We studied European history from the French Revolution in 1789 until the outbreak of the Second World War in 1939 and British History from the Battle of Waterloo in 1815 until the outbreak of the First World War in 1914. The history of Europe seemed filled with interesting things like wars and revolutions, whilst the British history was domestic, it seemed about social unrest and parliamentary reform bills and campaigns to improve the lot of ordinary people – and Ireland, always there, Ireland was waiting to make an appearance in each chapter.

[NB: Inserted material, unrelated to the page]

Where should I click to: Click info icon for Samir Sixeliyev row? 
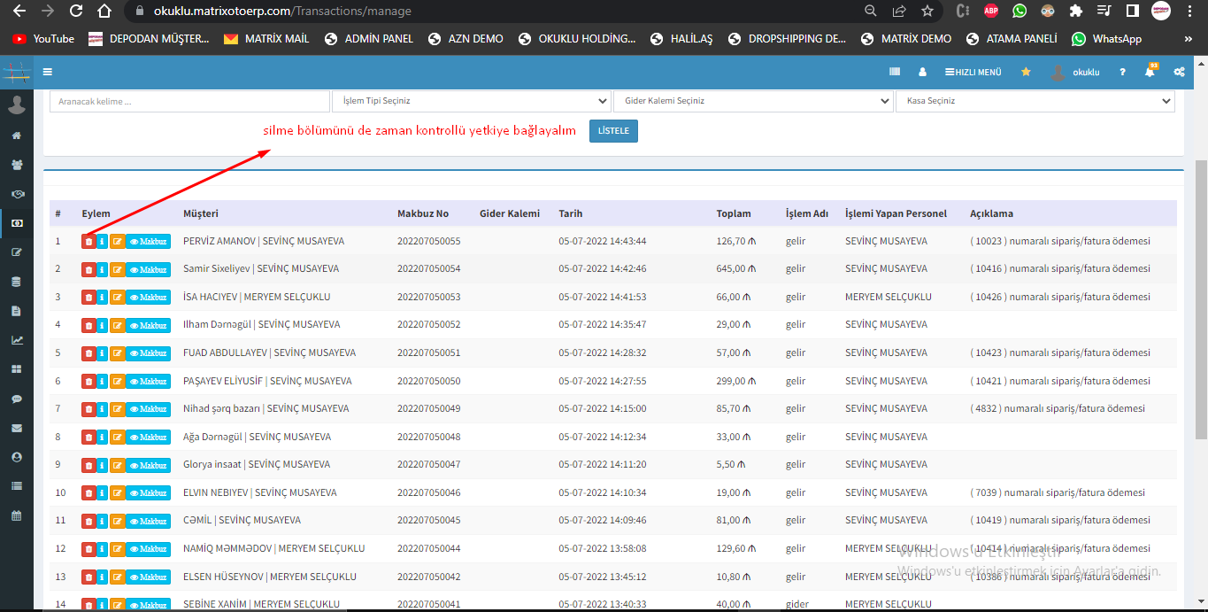click(102, 269)
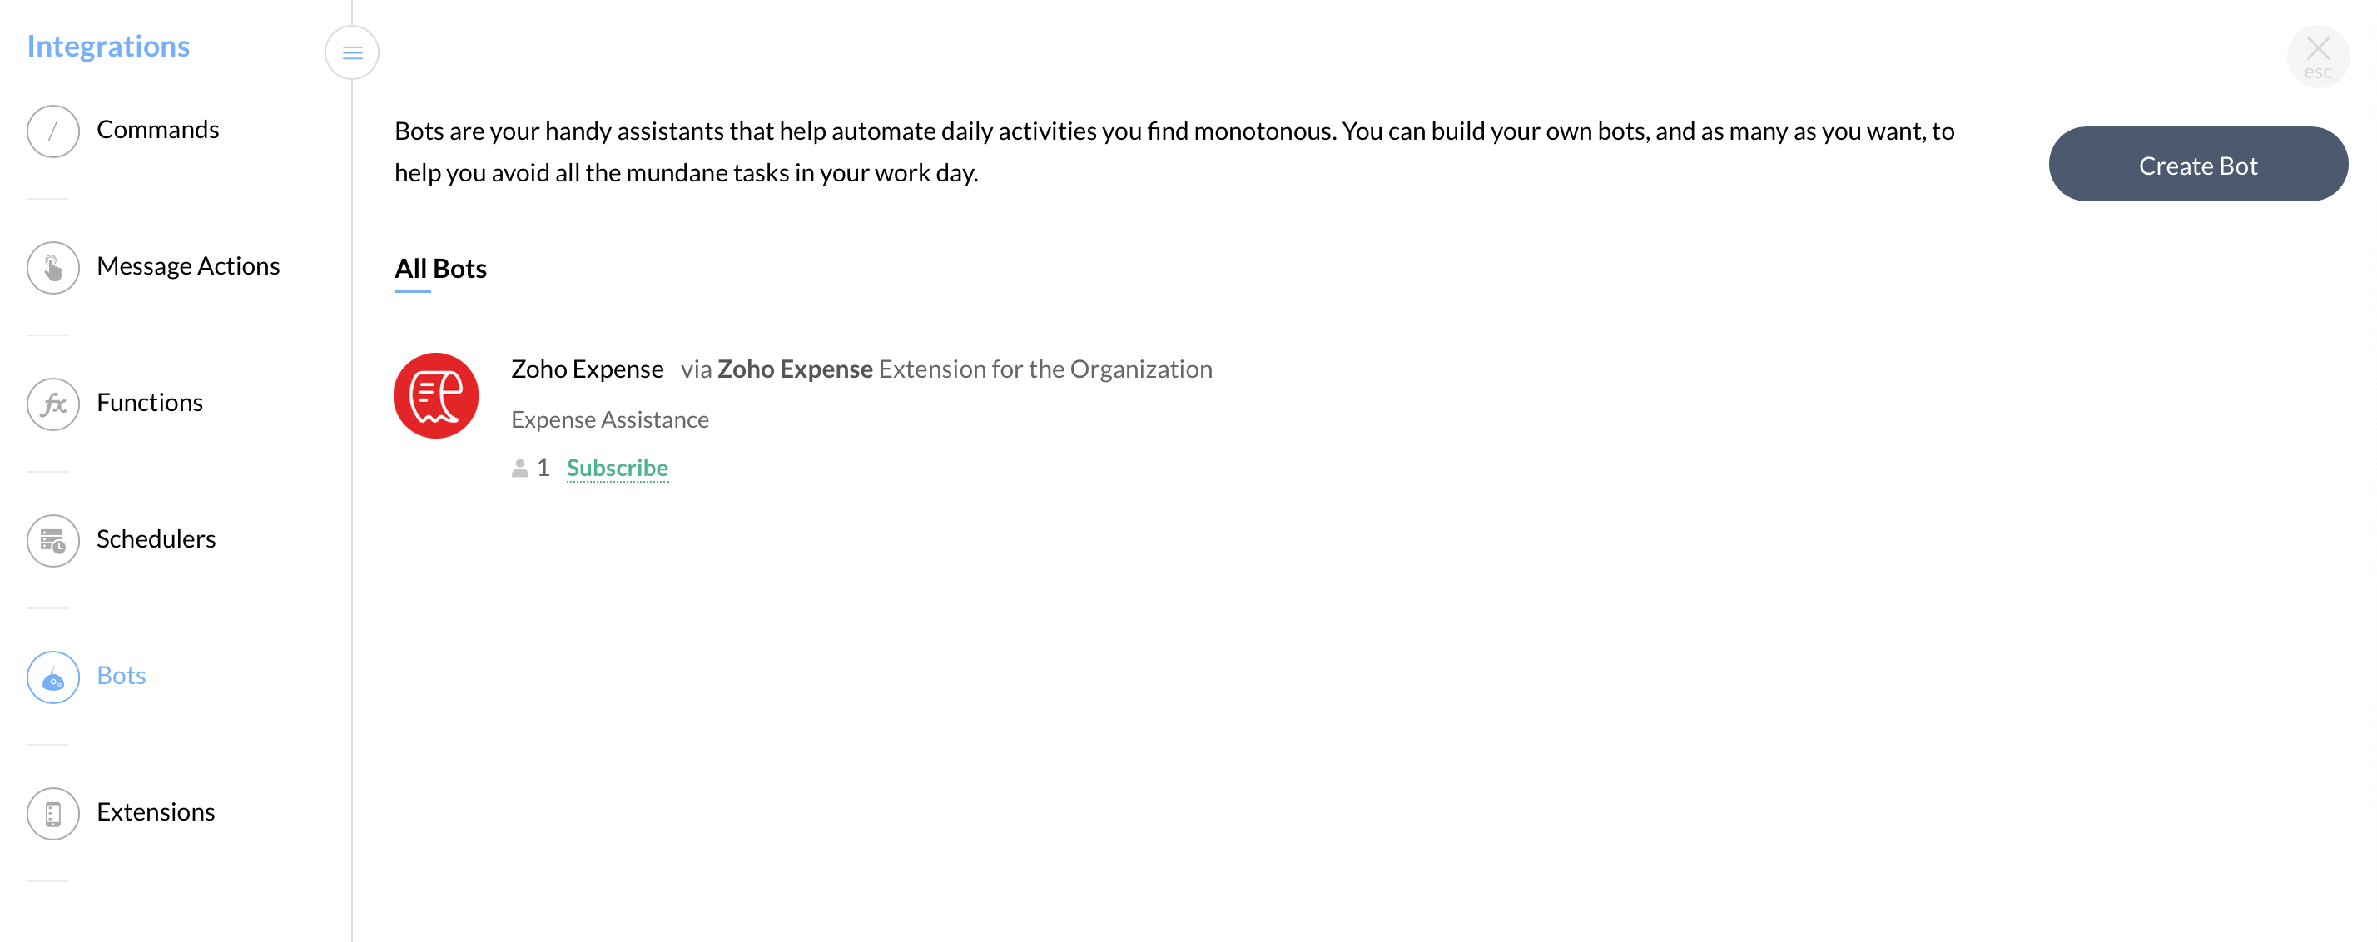Image resolution: width=2377 pixels, height=942 pixels.
Task: Click the Schedulers icon in sidebar
Action: click(55, 539)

It was Mr Buchanan who stirred up my abiding interest in Irish history. Whilst he had little time for the nationalism of his native Scotland, believing it diverted attention from more serious issues that needed to be addressed in late-1970s Britain, his presentation of the state of Ireland in the 19th Century evoked my sympathy for O’Connell and Parnell and Redmond.

Perhaps it was the books we read, perhaps it was that the compilers of the history syllabus for A-level students at that time did not want to court controversy, but our engagement with the history of England never evoked a passion in me that would have matched the passion felt in reading accounts of Nineteenth Century Ireland.

It was not Mr Buchanan’s fault. There were books he recommended that I simply did not read. Notionally radical in my politics, I never troubled myself to learn a history that embraced the community in which I had grown up. I knew about Sans Culottes, and Red Shirts and Communards and Internationalists, but hardly a thing about Luddites or Captain Swing or Chartists. There was an entire radical history that took place in familiar places and that was just overlooked.

Nearly forty years later, I promised myself I would try to read the history to which Mr Buchanan had pointed. “Captain Swing” had only been published a decade before he talked about it, by radical historians Eric Hobsbawm and George Rudé, it tells of the agrarian unrest that spread across much of southern and eastern England in the autumn of 1830. The book tells a story that includes towns and villages with which Mr Buchanan and I would be familiar. A whole history on our doorstep, and I missed it.

The first hundred pages were read in a single sitting.